The line has the following technical characteristics:

- Length: 4.2 km
- Rack system: Strub
- Altitude of bottom station: 169 m
- Altitude of upper station: 905 m
- Maximum gradient: 250 ‰
- Time of journey: 30 minutes
- Speed: 9 km/h
- Electricity supply: 3000 V, 50 Hz, three-phase

Trains consist of a four-wheeled electric locomotive that pushes two coaches up the mountain, and leads them down. Each coach is carried by a four-wheeled bogie at its upper end, and a single two-wheeled axle at its lower end. With six ten-seat compartments in each coach, each train carries 120 passengers.

The line operates from mid-March until early-November, with trains every 35 minutes.

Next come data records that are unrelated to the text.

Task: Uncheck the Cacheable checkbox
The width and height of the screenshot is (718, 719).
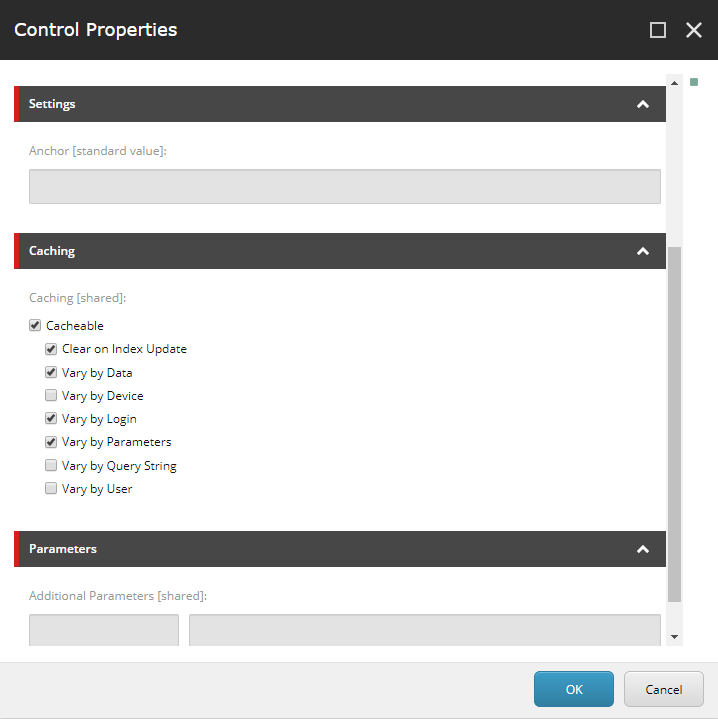Action: (x=35, y=326)
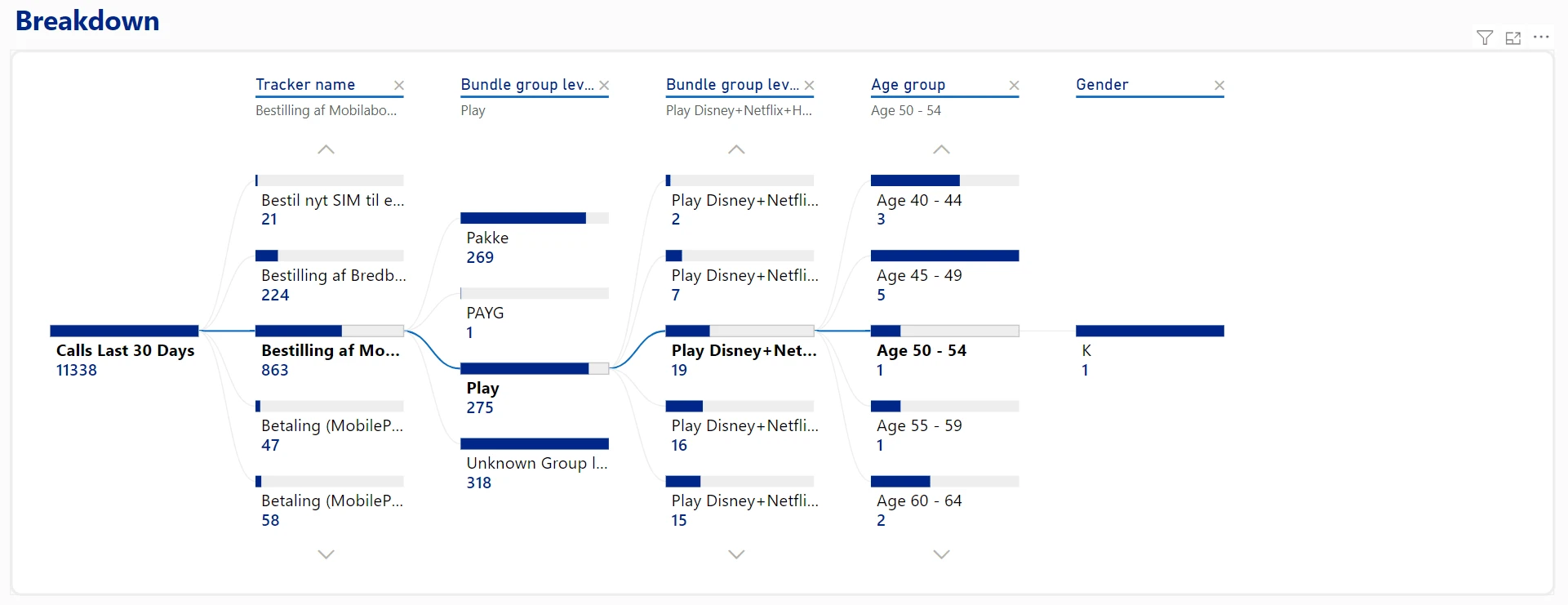Click the focus mode icon
1568x605 pixels.
1512,38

The line is one of four lines in the world still using three-phase electric power to the locomotive, with two phases from the overhead catenary and one from the track.

== Rolling Stock ==

The railway still uses the rolling stock that was constructed for the opening in 1924. The entire fleet, power cars and cars, was completely overhauled after the change of concessionaire in 1996 by specialized companies, some of whom had access to the original drawings. Each train comprises a locomotive and two passenger carriages; the locomotive is always at the lower end of the train. The locomotive pushes the carriages uphill and brakes them downhill, two people are necessary for operating the train because the leading carriage has a brake cabin occupied by one member of staff.

=== Locomotives ===

The locomotives were built by SLM Winterthur and were based on the two axle three-phase AC locomotive designed in 1895 by Brown Boveri in Switzerland, and used on a number of rack & pinion railways. They are supplied with current via two double bow collectors and have two non-driving axles. The two 160 hp three-phase asynchronous motors, rotating at 750 rpm, drive two central toothed wheels via a pair of double reduction gears. The rack system is used for both driving and braking. The locomotives are equipped with two hand brakes, capable of stopping the train: they act on each toothed wheel via grooved drums located on either side. An automatic engine brake is triggered when the speed exceeds 9 km/h, it stops the train in a few meters. The locomotives push two carriages up the hill, and are not mechanically coupled to the carriages.

=== Carriages ===

The carriages were built by the Soulé company in Bagnères-de-Bigorre (now CAF); the carriage body consists of varnished wood (chestnut paneling from the Ardèche), and the roof of fir trees from the Pyrenees. The vehicle underframe is mounted on a bogie at the upper end of the vehicle, and on a single axle at the lower end, to improve their ability to go round the curves on the route. The cars each have one braked axle, capable of stopping the train in an emergency. A car is made up of six compartments each with ten seats, sixty in total. There are a total of 12 carriages, run in pairs.

Some of the rolling stock comes from the Luchon-Superbagnères rack railway (closed in 1966), being transferred in 1972-3. The two railway lines used the same original rolling stock.